Angeli e cicale di Didier Rimaud
L’editrice Ancora nella collana di poesia L’Oblò ha pubblicato una antologia di poesie di Didier Rimaud, gesuita francese, dal titolo Angeli e Cicale. Il curatore e traduttore del volume è Eugenio Costa, gesuita anch’egli. L’imprevisto accostamento del titolo ben riassume la spiritualità e l’estetica del poeta-sacerdote: il mondo come evidente rimando, inevitabile accesso, alla trascendenza da cui è informato.
– Tu m’hai voluto a guardia sugli spalti:
attendere il tuo giorno, annunciare il chiarore
mentre la luce sale sulle lunghe notti umane.
Così recita l’incipit di Un adorato invito, prima poesia della silloge e sorta di dichiarazione di un fare poetico che riconosce la propria investitura dall’alto. Il compito del verso di Rimaud è infatti quello di testimoniare «i segni del Regno» per l’uomo del suo tempo, l’irruzione esultante della salvezza cristiana nelle tenebre del mondo («Mi sono fatto corriere della buona novella, / tuo messaggero, tuo agente di fiducia»). Il verso è lo strumento “umano” a disposizione del poeta, con cui coniugare «parole, angeli e cicale», strumento guidato dallo Spirito, affinché si possa sciogliere in un canto di lode. Si ritrova qui quello stesso sentimento di meraviglia che ha informato la poesia di un altro grande gesuita, Gerard Manley Hopkins, aedo di un mondo «carico della grandezza di Dio», elettrizzato cioè da una presenza creatice sempre in movimento che lo fa vibrare vivificandolo. Entrambi questi poeti vedono avvampare di Spirito la terra dell’uomo.
Poesia della presenza, quella di Rimaud, dunque: una presenza, la cui finitezza è stata “sanata” dalla promessa cristiana, voce dell’unico Uomo in grado di sconfiggere il peccato e la morte. Ed è proprio la fiducia nella presenza del Dio-con-noi a far sì che lo sguardo del poeta non si faccia ingenuamente univoco e devoto: la riflessione di Rimaud, infatti, non intende arretrare di fronte alle atrocità del mondo.
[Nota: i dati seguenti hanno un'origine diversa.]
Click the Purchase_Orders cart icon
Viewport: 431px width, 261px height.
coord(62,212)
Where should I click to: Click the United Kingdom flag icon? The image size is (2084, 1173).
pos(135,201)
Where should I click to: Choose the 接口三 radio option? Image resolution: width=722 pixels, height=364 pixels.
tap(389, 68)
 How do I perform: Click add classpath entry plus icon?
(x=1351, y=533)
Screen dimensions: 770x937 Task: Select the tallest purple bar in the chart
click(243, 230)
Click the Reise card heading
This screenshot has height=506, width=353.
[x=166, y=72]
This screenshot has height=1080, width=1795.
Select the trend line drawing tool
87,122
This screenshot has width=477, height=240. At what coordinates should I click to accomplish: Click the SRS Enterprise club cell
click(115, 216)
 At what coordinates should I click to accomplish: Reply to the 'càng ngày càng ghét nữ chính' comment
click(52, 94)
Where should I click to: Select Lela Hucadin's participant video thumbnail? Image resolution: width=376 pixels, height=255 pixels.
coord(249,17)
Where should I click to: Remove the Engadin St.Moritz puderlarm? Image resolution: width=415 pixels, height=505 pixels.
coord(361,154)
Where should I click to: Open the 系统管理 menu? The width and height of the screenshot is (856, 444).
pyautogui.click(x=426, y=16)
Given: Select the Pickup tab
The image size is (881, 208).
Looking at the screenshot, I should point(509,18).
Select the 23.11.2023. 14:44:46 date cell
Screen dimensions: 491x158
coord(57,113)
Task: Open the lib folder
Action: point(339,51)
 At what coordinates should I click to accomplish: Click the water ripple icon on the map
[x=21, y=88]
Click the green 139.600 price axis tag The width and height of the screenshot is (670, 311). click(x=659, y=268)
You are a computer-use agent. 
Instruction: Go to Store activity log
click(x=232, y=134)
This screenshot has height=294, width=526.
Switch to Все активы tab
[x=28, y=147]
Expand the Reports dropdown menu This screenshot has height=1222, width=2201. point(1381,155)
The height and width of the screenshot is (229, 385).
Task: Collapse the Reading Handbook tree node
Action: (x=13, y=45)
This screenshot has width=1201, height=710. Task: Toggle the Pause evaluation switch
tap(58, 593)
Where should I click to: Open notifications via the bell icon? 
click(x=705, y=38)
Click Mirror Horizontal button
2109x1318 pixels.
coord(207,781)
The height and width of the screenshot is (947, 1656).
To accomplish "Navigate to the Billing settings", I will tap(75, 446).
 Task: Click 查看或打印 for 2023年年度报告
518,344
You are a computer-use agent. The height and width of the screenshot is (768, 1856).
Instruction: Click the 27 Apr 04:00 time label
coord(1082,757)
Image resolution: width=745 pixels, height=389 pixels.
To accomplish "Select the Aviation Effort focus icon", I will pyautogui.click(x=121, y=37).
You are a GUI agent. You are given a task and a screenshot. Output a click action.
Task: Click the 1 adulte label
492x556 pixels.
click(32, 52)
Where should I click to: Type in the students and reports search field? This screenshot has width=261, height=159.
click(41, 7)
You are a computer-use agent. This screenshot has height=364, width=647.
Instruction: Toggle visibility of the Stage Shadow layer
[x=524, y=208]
Come sottolinea Eugenio Costa, nella sua toccante introduzione, quello del poeta è « un cuore che ricorda e si interroga, si lascia ferire dalla durezza del vivere, e del far morire». Ma quale amore mai è una poesia costituita da un lungo elenco di orrori inflitti dall’uomo al suo simile: vagoni piombati, baracche immonde, campi, forni, fosse… Eppure si leva dall’abisso una chiamata ad essere qualcos’altro: l’essere umano è fatto per vivere in corpi «lisci e levigati / come dei frutti!».
La risposta di Rimaud, la sua speranza nel cambiamento possibile, sta nella “forza” della colomba: proprio nella poesia intitolata A forza di colomba si dispiega il suo impegno civile che, nell’apparente inadeguatezza della colomba, ripone la forza della perseveranza, della fede, della pazienza, dell’amore; l’unica, seppur difficilissima via, per contrastare il male del mondo.
Insomma, la poesia del gesuita francese non è poesia del ripiegamento interiore e tantomeno della riflessione solipsistica: è sguardo acuto sul reale, è testimonianza della grandezza della creazione, è sprone ad un’elevazione spirituale di una creatura chiamata senza indugi a partecipare, rimettendosi nelle mani del Dio fattosi carne, ad un processo di creazione in atto.